Sure, I could see an angel who put $50,000 into a $250,000 seed round for a company at a $2 million pre-money valuation being happy about a $100 million exit if said company never raises additional capital, but I'd be interested in knowing a) how typical this type of scenario is and b) what the overall returns are, on average, for angels actively making these kinds of investments.


Doesn't this depend upon how your stratify the data?

That technicality aside, two points worth making: (1) VC funds are like startups. All of the money (that is made) investing in the winners, not the losers; and (2) The other side of the coin: VC is also like investing in hollywood Films and pro-sports franchises. People have an irrational desire 'to be in the game', and much value can be extracted through (what is best thought of as) dark externalities.


I was a VC back in 2000 when McKinsey was running around Sand Hill talking about how bad venture returns were compared to much more liquid asset classes. Unfortunately, time has demonstrated it doesn't matter too much to private equity as a class.

I love Naval and think AngelList will be a wild success (arguably it already is). But it's not a zero sum game. There is too much liquidity chasing too few venture partnerships and too much hope of being the one to invest in the next Google|Facebook|Twitter for AngelList to be destructively disruptive to venture investing.


How does early stage jump from 5.8 to 68.8% when going from 10 to 15 years? It seems there is some small sampling issues going on there.

Anyway, you can take a certain time frame, slice the start/end dates to match when certain companies sell or are the market is doing well and make your point look in either side's favor, especially for short time intervals like 1-3 years. Also curious as to how NVCA collects this data.


Absolutely fair critique. Cambridge Associates and Preqin are primary data providers in this world, but in talking to our VC customers, we've heard that sample size, reporting bias (funds doing well may be more inclined to participate) and large time lags are a problem with judging VC performance based on their data. Some studies have also found that the same fund can have different returns in each system.

That said, it's the best of what's available today.

The best indicator or proxy that returns suck is that LPs are voting with their wallets and leaving the asset class and investing in it less.


10 year doesn't include the 1999-2000 bubble era, 15 year does. Those couple of years were among the best periods for VC returns ever, hence any period including them will have disproportionately high #s relative to other periods.


Deal flow? Hearing about companies that don't necessarily have access to the VCs immediate network.


The interesting thing is that, from when I talked to the guys at AngelList, the bigger market (with larger monetization potential) is not its funding platform. It's the hiring platform.


I'm a huge fan of both Naval and AngelList. I'm excited to see what they do with this new war chest.
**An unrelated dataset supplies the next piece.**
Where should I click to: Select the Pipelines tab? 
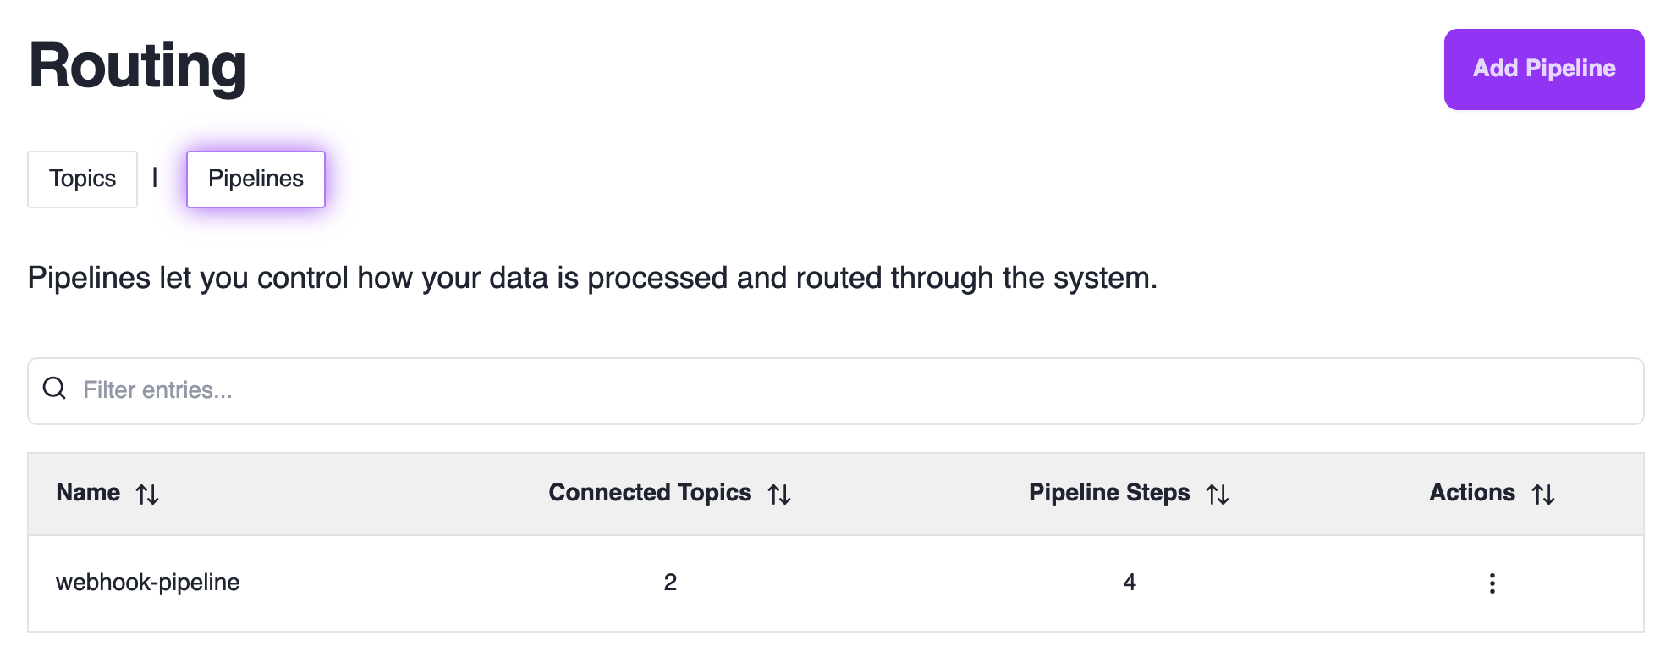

AngelList played a big role in getting my company funded & I was lucky to have Naval as an investor as well. To me, the most impressive thing is they run AngelList like any other startup. I remember emailing Naval about a bug and 10 mins later he responded with news that it was fixed. The implicit data they are collecting is incredibly valuable and there's no one better positioned to capitalize on it than the team they have put together.


What's to prevent one of the incorporation mills from creating a flat fee syndication platform to manage the LLC and provide template documents? Asking for % carry as a platform that streamlines the legal filing and record keeping seems aggressive.


Comes down to dealflow. Quality angels are sought after, and if they're capable of syndicating a larger round, so much the better.

To quote PG from http://paulgraham.com/fr.html: "The best type of intro is from a well-known investor who has just invested in you. So when you get an investor to commit, ask them to introduce you to other investors they respect."

AL just automates the above behavior.


Hopefully we will see AngelList app on Android and iOS now :)


because using your favorite mobile browser to view webpages is too mainstream I guess.